Adoptive transfer of mitochondrial antigen-specific CD8+T-cells in mice causes parkinsonism and compromises the dopamine system

Abstract

AbstractThe progressive dysfunction and degeneration of dopamine (DA) neurons of the ventral midbrain is linked to the development of motor symptoms in Parkinson’s disease (PD). Multiple lines of evidence suggest the implication of neuroinflammation and mitochondrial dysfunction as key drivers of neurodegenerative mechanisms in PD. Recent work has revealed that loss of the mitochondrial kinase PINK1 leads to enhanced mitochondrial antigen presentation (MitAP) by antigen-presenting cells (APCs), the amplification of mitochondrial antigen-specific CD8+T cells and the loss of DA neuron terminals markers in the brain in response to gut infection.
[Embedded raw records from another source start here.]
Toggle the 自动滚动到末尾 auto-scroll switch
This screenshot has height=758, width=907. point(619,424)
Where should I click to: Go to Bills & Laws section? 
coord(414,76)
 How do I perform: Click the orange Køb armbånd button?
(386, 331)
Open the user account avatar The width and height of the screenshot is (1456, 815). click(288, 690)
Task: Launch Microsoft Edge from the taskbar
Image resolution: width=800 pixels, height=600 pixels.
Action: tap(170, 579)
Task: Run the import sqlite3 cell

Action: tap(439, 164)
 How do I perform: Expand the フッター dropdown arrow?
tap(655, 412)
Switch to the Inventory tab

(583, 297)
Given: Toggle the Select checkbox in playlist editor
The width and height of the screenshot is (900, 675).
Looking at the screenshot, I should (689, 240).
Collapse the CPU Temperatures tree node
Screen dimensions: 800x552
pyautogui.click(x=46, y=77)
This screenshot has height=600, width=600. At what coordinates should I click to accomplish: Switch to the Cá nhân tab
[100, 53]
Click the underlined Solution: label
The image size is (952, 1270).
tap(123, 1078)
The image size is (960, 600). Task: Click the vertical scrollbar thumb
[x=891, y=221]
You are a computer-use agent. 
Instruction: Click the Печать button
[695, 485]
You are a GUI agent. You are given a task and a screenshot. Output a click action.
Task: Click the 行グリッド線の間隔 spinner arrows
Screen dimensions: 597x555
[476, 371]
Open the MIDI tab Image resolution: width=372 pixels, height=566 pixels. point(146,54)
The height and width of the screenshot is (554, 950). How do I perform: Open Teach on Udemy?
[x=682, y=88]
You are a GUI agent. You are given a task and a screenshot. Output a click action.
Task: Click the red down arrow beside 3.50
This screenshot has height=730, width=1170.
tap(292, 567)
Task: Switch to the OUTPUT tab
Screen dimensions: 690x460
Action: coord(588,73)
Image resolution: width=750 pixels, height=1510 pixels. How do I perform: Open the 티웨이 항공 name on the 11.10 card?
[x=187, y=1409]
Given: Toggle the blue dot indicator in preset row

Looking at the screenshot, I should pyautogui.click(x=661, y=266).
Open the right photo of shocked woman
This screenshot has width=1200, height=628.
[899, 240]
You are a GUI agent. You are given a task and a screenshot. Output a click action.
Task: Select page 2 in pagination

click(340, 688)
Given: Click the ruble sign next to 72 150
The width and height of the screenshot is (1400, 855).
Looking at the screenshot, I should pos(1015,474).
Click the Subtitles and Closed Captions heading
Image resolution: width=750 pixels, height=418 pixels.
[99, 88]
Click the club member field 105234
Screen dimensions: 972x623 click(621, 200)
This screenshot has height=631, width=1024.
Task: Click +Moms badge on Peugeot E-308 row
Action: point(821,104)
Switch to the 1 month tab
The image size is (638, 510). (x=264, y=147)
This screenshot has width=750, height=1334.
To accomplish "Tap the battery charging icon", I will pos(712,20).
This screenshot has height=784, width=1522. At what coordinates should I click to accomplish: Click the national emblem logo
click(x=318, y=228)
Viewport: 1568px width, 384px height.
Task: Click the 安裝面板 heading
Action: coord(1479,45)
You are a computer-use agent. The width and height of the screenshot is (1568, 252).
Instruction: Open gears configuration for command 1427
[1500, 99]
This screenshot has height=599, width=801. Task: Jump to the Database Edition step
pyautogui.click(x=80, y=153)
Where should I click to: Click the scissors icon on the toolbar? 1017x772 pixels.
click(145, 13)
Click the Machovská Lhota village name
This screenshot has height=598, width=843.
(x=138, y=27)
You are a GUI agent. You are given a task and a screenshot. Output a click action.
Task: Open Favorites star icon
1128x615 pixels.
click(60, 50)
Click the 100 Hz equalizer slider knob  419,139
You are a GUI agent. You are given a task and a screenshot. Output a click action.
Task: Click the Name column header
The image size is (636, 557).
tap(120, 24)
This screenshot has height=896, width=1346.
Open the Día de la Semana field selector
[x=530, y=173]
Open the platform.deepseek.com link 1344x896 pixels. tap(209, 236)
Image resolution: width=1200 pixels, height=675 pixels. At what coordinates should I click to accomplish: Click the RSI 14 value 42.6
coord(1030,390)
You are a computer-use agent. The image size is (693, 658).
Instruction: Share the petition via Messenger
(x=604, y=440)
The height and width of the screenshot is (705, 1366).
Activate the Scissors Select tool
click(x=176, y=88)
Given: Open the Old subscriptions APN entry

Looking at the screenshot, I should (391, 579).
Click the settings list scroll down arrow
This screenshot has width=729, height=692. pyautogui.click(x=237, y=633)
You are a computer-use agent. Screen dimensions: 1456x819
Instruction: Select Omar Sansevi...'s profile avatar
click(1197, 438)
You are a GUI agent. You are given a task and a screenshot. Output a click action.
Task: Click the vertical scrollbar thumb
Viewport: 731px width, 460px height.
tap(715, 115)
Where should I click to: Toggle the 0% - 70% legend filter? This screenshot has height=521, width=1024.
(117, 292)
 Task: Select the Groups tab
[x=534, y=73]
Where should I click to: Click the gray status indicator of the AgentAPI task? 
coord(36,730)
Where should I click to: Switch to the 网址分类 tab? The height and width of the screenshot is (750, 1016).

However, whether mitochondrial antigen- specific T cells are involved in and/or sufficient to cause DA system dysfunction remains unclear. Here, we investigated the effect of mitochondrial autoimmunity by adoptively transferring mitochondrial peptide-specific CD8+T cells into wild-type (WT) and PINK1 KO mice. We find that this leads to L- DOPA-reversible motor impairment and to robust loss of DA neurons and axonal markers in the striatum in both PINK1 WT and KO mice. Our findings provide direct evidence of the pivotal role played by mitochondrial-specific CD8+T cell infiltration in the brain in driving PD-like pathology and the development of parkinsonism. Altogether, our data strongly support the hypothesis that MitAP and autoimmune mechanisms play a key role in the pathophysiological processes leading to PD.